# Understand Faraday's Law and Lenz' Law

christang_1023
Homework Statement:
1. Is Lenz's law applied only when there is a closed loop?
2. When a ring in a changing magnetic field is not complete (i.e. open circuit with a small gap), how to analyze the emf of the ring?
Relevant Equations:
Shown below Above is an example figure.

2. When a ring in a changing magnetic field is not complete (i.e. open circuit with a small gap), how to analyze the emf of the ring?
According to the general form of Faraday's law, ## \oint \vec{E} \cdot d \vec{s} = -\frac{d \Phi}{dt} ##, I deduce that although it is not a closed loop, there is still emf within the incomplete ring conductor. How can I derive the emf of this ring?

Mentor
The presence or absence of a gap does not affect the induced emf around the ring. It does affect whether there is a current in the ring.

• christang_1023
Homework Helper
Gold Member
Problem Statement
1. Is Lenz's law applied only when there is a closed loop?
2. When a ring in a changing magnetic field is not complete (i.e. open circuit with a small gap), how to analyze the emf of the ring?
Relevant Equations
Shown below

View attachment 242551
Above is an example figure.

2. When a ring in a changing magnetic field is not complete (i.e. open circuit with a small gap), how to analyze the emf of the ring?
According to the general form of Faraday's law, ## \oint \vec{E} \cdot d \vec{s} = -\frac{d \Phi}{dt} ##, I deduce that although it is not a closed loop, there is still emf within the incomplete ring conductor. How can I derive the emf of this ring?
As you say, for a closed, finite-R ring the E field and emf (- to +) are in same direction as the current, which enables you to determine the direction of the emf by Lenz's law.

For a non-existing ring the emf is still in the same direction so you can pretend the ring is solid, the use Lez's law.

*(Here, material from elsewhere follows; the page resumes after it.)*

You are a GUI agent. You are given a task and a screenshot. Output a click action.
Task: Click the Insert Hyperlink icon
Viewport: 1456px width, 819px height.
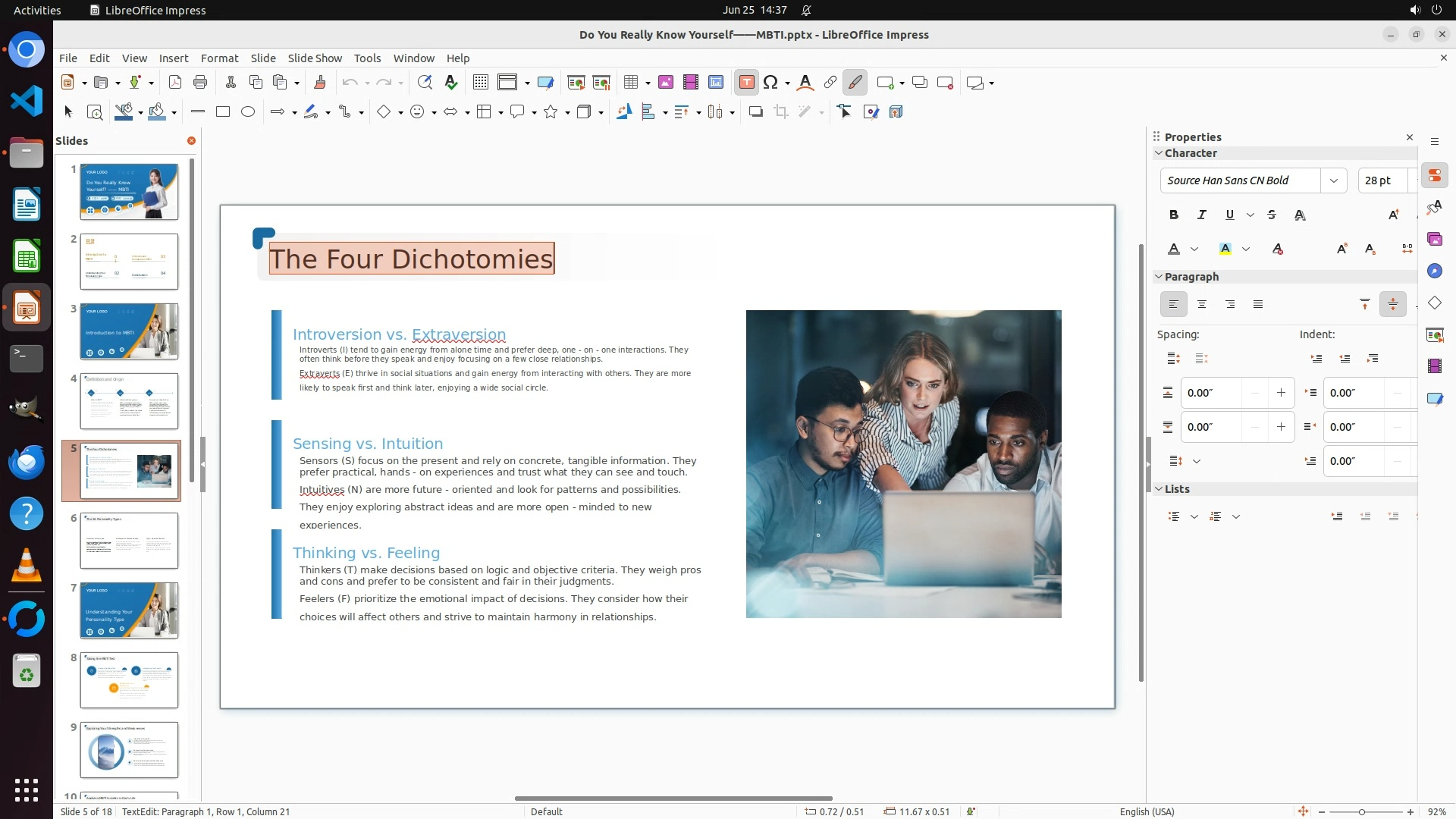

The emf is ∫E dl, the integral of the E field over the ring perimeter. If the E field were electrostatic (as in a resistor in a battery-resistor circuit) the potential difference or voltage (- to +) would be the NEGATIVE of ∫E dl.

• christang_1023
Mentor
The presence or absence of a gap does not affect the induced emf around the ring.
Note that here, "induced emf" refers specifically to the emf that is induced by the changing B field via Faraday's Law. Depending on the situation, this might not be the only emf around the ring.